**YOUR GOAL:** Please rewrite the rows that follow, replacing "given word" with "listed word" everywhere it occurs and leaving all other text as it is.

**DATA:**
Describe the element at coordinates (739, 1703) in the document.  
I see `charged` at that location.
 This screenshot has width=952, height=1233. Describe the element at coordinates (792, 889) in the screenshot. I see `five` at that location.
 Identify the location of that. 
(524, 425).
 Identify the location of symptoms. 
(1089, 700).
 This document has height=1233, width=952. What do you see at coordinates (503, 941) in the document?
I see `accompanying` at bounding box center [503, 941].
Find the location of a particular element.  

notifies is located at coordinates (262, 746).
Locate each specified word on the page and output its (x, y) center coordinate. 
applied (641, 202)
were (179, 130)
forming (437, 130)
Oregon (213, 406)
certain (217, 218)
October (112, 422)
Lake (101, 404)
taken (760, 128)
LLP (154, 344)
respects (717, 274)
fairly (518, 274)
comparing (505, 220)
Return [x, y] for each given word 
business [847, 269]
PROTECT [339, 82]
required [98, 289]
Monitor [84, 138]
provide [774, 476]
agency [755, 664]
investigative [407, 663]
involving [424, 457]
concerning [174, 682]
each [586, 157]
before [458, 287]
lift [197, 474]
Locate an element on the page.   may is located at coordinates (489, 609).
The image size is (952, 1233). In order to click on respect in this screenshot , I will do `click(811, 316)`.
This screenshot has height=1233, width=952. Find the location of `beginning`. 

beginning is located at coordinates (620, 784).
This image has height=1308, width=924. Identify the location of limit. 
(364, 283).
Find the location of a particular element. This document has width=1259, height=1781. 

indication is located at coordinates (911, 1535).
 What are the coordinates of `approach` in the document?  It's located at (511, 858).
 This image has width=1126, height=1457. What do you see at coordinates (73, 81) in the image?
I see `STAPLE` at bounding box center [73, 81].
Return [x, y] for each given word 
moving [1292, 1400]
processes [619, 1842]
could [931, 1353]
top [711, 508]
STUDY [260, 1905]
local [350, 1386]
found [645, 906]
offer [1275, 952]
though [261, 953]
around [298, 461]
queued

**RESPONSE TO THE TASK:**
Describe the element at coordinates (739, 1703) in the document.  
I see `charged` at that location.
 This screenshot has width=952, height=1233. Describe the element at coordinates (792, 889) in the screenshot. I see `five` at that location.
 Identify the location of that. 
(524, 425).
 Identify the location of symptoms. 
(1089, 700).
 This document has height=1233, width=952. What do you see at coordinates (503, 941) in the document?
I see `accompanying` at bounding box center [503, 941].
Find the location of a particular element.  

notifies is located at coordinates (262, 746).
Locate each specified word on the page and output its (x, y) center coordinate. 
applied (641, 202)
were (179, 130)
forming (437, 130)
Oregon (213, 406)
certain (217, 218)
October (112, 422)
Lake (101, 404)
taken (760, 128)
LLP (154, 344)
respects (717, 274)
fairly (518, 274)
comparing (505, 220)
Return [x, y] for each listed word 
business [847, 269]
PROTECT [339, 82]
required [98, 289]
Monitor [84, 138]
provide [774, 476]
agency [755, 664]
investigative [407, 663]
involving [424, 457]
concerning [174, 682]
each [586, 157]
before [458, 287]
lift [197, 474]
Locate an element on the page.   may is located at coordinates (489, 609).
The image size is (952, 1233). In order to click on respect in this screenshot , I will do `click(811, 316)`.
This screenshot has height=1233, width=952. Find the location of `beginning`. 

beginning is located at coordinates (620, 784).
This image has height=1308, width=924. Identify the location of limit. 
(364, 283).
Find the location of a particular element. This document has width=1259, height=1781. 

indication is located at coordinates (911, 1535).
 What are the coordinates of `approach` in the document?  It's located at (511, 858).
 This image has width=1126, height=1457. What do you see at coordinates (73, 81) in the image?
I see `STAPLE` at bounding box center [73, 81].
Return [x, y] for each listed word 
moving [1292, 1400]
processes [619, 1842]
could [931, 1353]
top [711, 508]
STUDY [260, 1905]
local [350, 1386]
found [645, 906]
offer [1275, 952]
though [261, 953]
around [298, 461]
queued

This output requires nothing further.